Content starts
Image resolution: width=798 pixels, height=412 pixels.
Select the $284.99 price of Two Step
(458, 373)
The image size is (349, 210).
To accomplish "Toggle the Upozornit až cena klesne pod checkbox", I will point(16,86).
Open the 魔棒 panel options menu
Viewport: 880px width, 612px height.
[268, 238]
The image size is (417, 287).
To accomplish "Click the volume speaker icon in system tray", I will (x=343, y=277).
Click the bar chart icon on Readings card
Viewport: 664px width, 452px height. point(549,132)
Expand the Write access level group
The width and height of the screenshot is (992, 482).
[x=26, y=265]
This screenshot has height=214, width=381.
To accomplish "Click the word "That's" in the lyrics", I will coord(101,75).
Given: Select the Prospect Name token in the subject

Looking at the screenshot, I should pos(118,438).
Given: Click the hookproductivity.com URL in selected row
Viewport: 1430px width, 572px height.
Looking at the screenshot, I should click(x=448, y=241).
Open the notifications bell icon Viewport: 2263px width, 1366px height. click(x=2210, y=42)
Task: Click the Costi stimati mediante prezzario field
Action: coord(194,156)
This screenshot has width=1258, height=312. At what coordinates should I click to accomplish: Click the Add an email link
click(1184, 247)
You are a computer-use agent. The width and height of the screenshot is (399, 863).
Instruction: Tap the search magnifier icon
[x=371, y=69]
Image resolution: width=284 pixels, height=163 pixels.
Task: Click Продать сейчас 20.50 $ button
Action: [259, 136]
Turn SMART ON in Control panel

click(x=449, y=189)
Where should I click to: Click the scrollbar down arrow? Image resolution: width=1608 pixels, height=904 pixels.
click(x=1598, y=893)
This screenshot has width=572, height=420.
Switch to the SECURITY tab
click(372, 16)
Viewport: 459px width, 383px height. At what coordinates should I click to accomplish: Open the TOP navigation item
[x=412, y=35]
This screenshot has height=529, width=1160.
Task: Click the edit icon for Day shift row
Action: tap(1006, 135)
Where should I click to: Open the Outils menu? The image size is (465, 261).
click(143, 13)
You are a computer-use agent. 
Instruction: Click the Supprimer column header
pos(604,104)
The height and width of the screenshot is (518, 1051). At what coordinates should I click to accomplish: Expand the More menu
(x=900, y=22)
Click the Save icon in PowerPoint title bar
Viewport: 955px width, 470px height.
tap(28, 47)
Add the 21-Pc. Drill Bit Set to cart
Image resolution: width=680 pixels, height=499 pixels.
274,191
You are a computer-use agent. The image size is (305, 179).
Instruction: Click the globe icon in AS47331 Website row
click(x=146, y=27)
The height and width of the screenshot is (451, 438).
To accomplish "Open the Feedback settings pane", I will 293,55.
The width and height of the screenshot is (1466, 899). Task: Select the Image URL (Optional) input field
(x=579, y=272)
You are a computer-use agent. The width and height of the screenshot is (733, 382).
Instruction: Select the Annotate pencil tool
Content ends
- PROBLEM TO SOLVE -
Your answer must be the lines from the one containing "The height and width of the screenshot is (451, 438)." to the last line of the entries, repeated exactly and with nothing else.

- RESPONSE TO THE EXERCISE -
The height and width of the screenshot is (451, 438).
To accomplish "Open the Feedback settings pane", I will 293,55.
The width and height of the screenshot is (1466, 899). Task: Select the Image URL (Optional) input field
(x=579, y=272)
You are a computer-use agent. The width and height of the screenshot is (733, 382).
Instruction: Select the Annotate pencil tool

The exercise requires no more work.